Ct.App. 6 H028957 Santa Clara County Super. Ct. No. 1-02-CV-810390. Judge: John F. Herlihy.

The opinion of the court was delivered by: Baxter, J.

Joshua Jackson suffered serious injuries when he attempted to dislodge a kite from a power line maintained by Pacific Gas & Electric Company (PG&E) on the property of Eve Prince. The parties do not dispute that PG&E is immune from direct liability to Jackson under Civil Code*fn1 section 846, which provides with certain exceptions that a property owner "owes no duty of care to keep the premises safe for entry or use by others for any recreational purpose." The question here is whether Prince, who might be liable to Jackson under one of the statutory exceptions, may recover on her cross-complaint alleging PG&E is liable for implied contractual indemnity based on its breach of a contractual duty owed to her to maintain its power line easement in repair.

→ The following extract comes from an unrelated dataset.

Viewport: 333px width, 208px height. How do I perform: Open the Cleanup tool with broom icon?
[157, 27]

We conclude that, even assuming a claim for implied contractual indemnity may be predicated on an alleged breach of an easement duty, PG&E's immunity from liability to Jackson under section 846 nonetheless bars Prince from recovering indemnification as a matter of law. We therefore reverse the judgment of the Court of Appeal and remand the matter to that court with directions to enter judgment in favor of PG&E.


The underlying facts are undisputed. Ten-year-old Joshua Jackson was flying a kite in his friend's backyard and suffered serious injuries when he used an aluminum pole to try to dislodge the kite from an electrical power line that traversed the neighboring property owned by the friend's grandmother, Eve Prince. (See Jackson v. Pacific Gas & Electric Co. (2001) 94 Cal.App.4th 1110, 1113 (Jackson).)

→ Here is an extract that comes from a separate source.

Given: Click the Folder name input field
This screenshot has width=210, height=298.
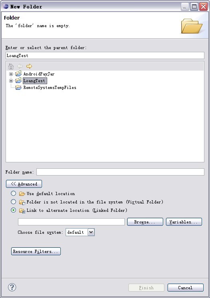Looking at the screenshot, I should coord(120,172).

A guardian ad litem filed an action on Jackson's behalf against PG&E, which owned an easement to erect and maintain electrical power lines across the Prince property. In that action, the Court of Appeal upheld the trial court's determination that PG&E was immune from liability to Jackson under section 846, the so-called recreational use immunity statute. (Jackson, supra, 94 Cal.App.4th at p. 1113.) The court concluded that (1) based on the undisputed facts, Jackson's attempted retrieval of the kite was, as a matter of law, a recreational use of property within the contemplation of section 846; and (2) there were no facts supporting application of section 846's enumerated exceptions to immunity. (Jackson, at pp. 1114-1119.) The decision in that action became final in 2002. (Id. at p. 1121.)

Jackson's guardian ad litem subsequently filed a premises liability action against Prince. The complaint alleges that Jackson was "expressly invited" to use Prince's property, and that Prince knew or should have known that the lines hanging low over her property were high voltage power lines that posed a hazard to her guests. It further alleges that Prince used a 19 foot 8 inch aluminum pole to shake nut trees, that she left it under or near the low hanging power lines, and that she "created a foreseeable risk of injury or death should the metal pole be raised near the lines for any purpose."

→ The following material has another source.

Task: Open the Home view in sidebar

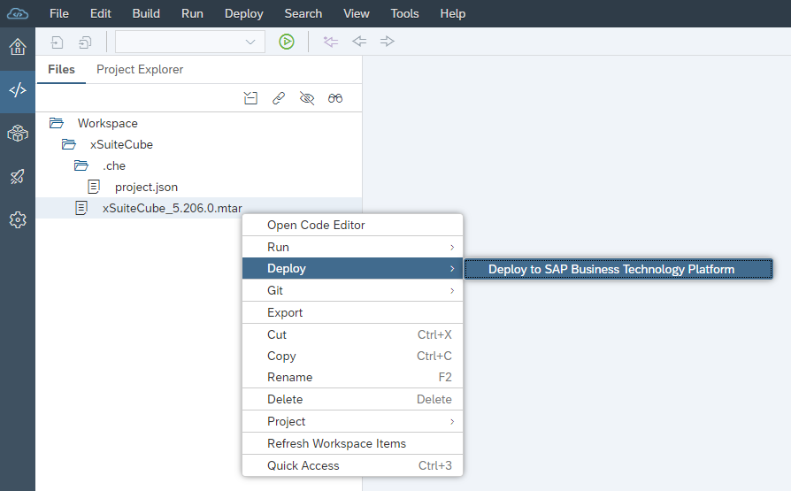Action: click(x=18, y=48)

Prince, in turn, filed a cross-complaint against PG&E. As relevant here, she alleges that, based on the easement granted to PG&E and on a statute that requires owners of easements to maintain them in repair (§ 845), PG&E breached a contractual duty owed to her to maintain its power lines in repair and thereby proximately caused Jackson's injury. Prince seeks indemnity on the ground that PG&E's alleged breach of duty has forced her to defend against Jackson's action and to be potentially liable for his damages.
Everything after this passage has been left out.